‘CAP’ Quantification of Liver Fat Not Reliable for Routine Use | Nutrition Fit



NEW YORK (Reuters Health) – Ultrasound-based controlled attenuation parameter (CAP), a noninvasive tool for assessment of hepatic steatosis, should be used with caution because while results are reliable in patients with viral hepatitis, that’s not the case for non-alcoholic fatty liver disease (NAFLD), researchers say.

CAP was originally available only with a probe for lean individuals – the M probe. The XL probe, designed for patients with a higher body mass index (BMI), was introduced more recently. Conflicting findings regarding the XL probe’s diagnostic performance and optimal CAP prompted the current patient-level meta-analysis.

“In a complete clinical work-up of patients with chronic liver disease, the CAP value can contribute to decisions taken in clinical management,” Drs. David Petroff of the University of Leipzig and Thomas Karlos of Leipzig University Medical Center told Reuters Health in a joint email. “The clinician should be aware, however, that substantial uncertainties regarding steatosis grade require that the CAP measurement alone should not generally be the determining factor when choosing treatment pathways.”

“Our individual-patient data meta-analysis (showed) that the diagnostic properties of CAP depend on the cause of the liver disease, factors associated with body weight, and the frequency of people having steatosis,” they said. “Thus, the CAP measure requires careful interpretation by a trained physician.”

“The XL probe permits hepatic fat quantification in a larger proportion of patients with obesity, but in doing so opens up Pandora’s box,” they added. “By extending the accessible population, the scope of liver diseases and comorbidities is increased considerably, and along with it, the complexity of understanding and diagnosing ‘fatty liver.'”

As reported in The Lancet Gastroenterology and Hepatology, the team searched the literature from inception through April 2019 for studies with biopsy-controlled data on the use of CAP for non-invasive grading of steatosis.

“Previous analyses have shown good diagnostic performance in patients with viral hepatitis using the M probe, and the current analysis suggests only a slight deterioration when extending the population to (viral hepatitis) patients with a higher BMI and use of the XL probe,” the researchers said.

NAFLD patients, the main group assessed with the XL probe, were analyzed separately.

Sixteen controlled studies and individual data from 13 papers involving 2,346 patients (mean age, 46.5; 51% women) from 20 centers in nine countries were included. Of the 2,283 patients with BMI data, 29% were normal weight (BMI <25 kg/m²), 23% were overweight (25 to <30), and 47% were obese (30 or higher).

Fifty-four percent had NAFLD; 20%, viral hepatitis; 12%, alcohol-associated liver disease; and 13%, other liver disease etiologies.
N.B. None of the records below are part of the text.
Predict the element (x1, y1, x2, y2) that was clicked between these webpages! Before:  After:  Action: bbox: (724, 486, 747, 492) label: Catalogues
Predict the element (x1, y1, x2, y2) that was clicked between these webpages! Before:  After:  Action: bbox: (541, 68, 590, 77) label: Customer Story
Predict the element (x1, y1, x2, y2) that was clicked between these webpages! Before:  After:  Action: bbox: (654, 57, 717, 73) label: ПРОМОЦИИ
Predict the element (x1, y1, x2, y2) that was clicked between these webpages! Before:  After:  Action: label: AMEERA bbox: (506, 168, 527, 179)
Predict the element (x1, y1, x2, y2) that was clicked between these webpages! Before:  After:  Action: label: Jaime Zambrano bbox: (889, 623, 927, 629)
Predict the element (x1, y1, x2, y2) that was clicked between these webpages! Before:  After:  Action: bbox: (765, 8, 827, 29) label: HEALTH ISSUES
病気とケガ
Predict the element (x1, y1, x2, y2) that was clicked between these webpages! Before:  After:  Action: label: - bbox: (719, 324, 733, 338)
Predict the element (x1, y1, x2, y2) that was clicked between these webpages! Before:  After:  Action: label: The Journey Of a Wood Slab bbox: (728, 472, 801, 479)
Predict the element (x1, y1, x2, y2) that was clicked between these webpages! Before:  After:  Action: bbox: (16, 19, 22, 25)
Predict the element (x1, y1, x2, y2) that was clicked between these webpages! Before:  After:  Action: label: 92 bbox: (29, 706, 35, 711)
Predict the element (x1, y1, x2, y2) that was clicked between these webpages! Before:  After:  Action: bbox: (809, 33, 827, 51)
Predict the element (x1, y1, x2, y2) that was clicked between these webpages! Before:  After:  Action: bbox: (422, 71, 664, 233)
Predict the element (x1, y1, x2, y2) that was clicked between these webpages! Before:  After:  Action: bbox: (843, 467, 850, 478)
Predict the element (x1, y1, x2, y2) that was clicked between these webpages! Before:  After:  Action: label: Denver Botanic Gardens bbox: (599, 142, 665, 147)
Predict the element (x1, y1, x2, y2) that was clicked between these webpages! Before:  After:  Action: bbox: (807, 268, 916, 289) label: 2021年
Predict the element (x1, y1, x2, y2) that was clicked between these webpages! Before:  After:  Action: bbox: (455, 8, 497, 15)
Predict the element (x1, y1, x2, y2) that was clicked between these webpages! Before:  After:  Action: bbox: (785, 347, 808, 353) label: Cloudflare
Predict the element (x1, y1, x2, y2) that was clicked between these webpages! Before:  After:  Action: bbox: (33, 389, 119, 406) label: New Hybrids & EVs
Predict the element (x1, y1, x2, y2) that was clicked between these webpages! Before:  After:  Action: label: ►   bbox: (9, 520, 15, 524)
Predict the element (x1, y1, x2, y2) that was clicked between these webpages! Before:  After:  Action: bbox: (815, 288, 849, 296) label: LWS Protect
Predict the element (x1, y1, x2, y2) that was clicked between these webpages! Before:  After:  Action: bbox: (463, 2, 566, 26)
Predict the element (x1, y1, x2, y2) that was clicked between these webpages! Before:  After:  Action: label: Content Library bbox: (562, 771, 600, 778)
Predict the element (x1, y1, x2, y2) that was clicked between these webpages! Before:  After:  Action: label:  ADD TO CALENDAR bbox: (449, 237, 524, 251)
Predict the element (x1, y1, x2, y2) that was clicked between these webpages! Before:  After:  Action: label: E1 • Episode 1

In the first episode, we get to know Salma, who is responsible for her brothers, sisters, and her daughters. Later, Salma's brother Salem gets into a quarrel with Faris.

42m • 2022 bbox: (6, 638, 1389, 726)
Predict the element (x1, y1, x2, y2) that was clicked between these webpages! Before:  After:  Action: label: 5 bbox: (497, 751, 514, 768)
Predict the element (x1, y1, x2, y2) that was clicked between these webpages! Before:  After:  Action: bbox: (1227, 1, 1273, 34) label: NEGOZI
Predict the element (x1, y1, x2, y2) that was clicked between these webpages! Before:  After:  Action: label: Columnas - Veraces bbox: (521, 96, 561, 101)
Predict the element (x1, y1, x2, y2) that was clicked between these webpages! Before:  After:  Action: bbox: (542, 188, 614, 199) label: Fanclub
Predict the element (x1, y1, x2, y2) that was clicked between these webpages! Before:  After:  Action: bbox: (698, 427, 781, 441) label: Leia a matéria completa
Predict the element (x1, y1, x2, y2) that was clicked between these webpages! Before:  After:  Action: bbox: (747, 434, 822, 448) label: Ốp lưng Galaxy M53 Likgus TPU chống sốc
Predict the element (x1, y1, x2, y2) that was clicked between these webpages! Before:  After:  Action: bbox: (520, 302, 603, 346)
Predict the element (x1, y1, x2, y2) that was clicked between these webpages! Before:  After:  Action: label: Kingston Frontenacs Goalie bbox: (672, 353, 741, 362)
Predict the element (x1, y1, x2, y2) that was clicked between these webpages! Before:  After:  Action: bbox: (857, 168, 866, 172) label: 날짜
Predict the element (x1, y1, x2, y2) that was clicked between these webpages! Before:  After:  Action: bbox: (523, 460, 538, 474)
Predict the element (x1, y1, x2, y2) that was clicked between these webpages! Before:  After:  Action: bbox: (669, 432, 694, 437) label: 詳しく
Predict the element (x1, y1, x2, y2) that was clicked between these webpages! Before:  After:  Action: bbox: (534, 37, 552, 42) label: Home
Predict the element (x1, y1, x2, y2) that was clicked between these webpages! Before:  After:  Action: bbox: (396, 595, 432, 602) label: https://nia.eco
According to the authors, the XL probe was correctly chosen for use in 1,050 patients, of whom 930 (89%) had NAFLD. Among those with NAFLD, the AUCs were 0.819 for steatosis grade S0 versus S1 to S3 and 0.754 for S0 to S1 versus S2 to S3.

“The AUC for detection of any steatosis (S1 to S3) is better at 0.819, but S0 cases are heavily influenced by patients scheduled for bariatric surgery,” the authors note. “Overall, the diagnostic performance of CAP in patients undergoing bariatric surgery is better than for the typical patient with NAFLD.”

Taken together, CAP values were independently affected by etiology, diabetes, BMI, aspartate aminotransferase, and sex. “Even with the XL probe, CAP cannot grade steatosis in patients with NAFLD adequately,” the authors state.

Dr. Giovanna Ferraioli of the Medical School University of Pavia, Italy, author of a related editorial, commented in an email to Reuters Health, “Given the uncertainty about the cutoff value for the detection of liver steatosis, probably related to the spectrum effect in the published studies, CAP is not ready yet to be used as a screening tool for the diagnosis of steatosis in the primary care settings.”

“On the other hand,” she said, “when assessing the performance of new noninvasive tools for the detection and grading of liver steatosis, liver biopsy is not the best reference to compare the results with, given the very small size of the biopsy specimen and the dynamic nature of liver fat content.”

“Quantitative assessment of liver steatosis with other ultrasound systems is an interesting research field with very promising results, but it’s too early for use in everyday clinical practice,” she concluded.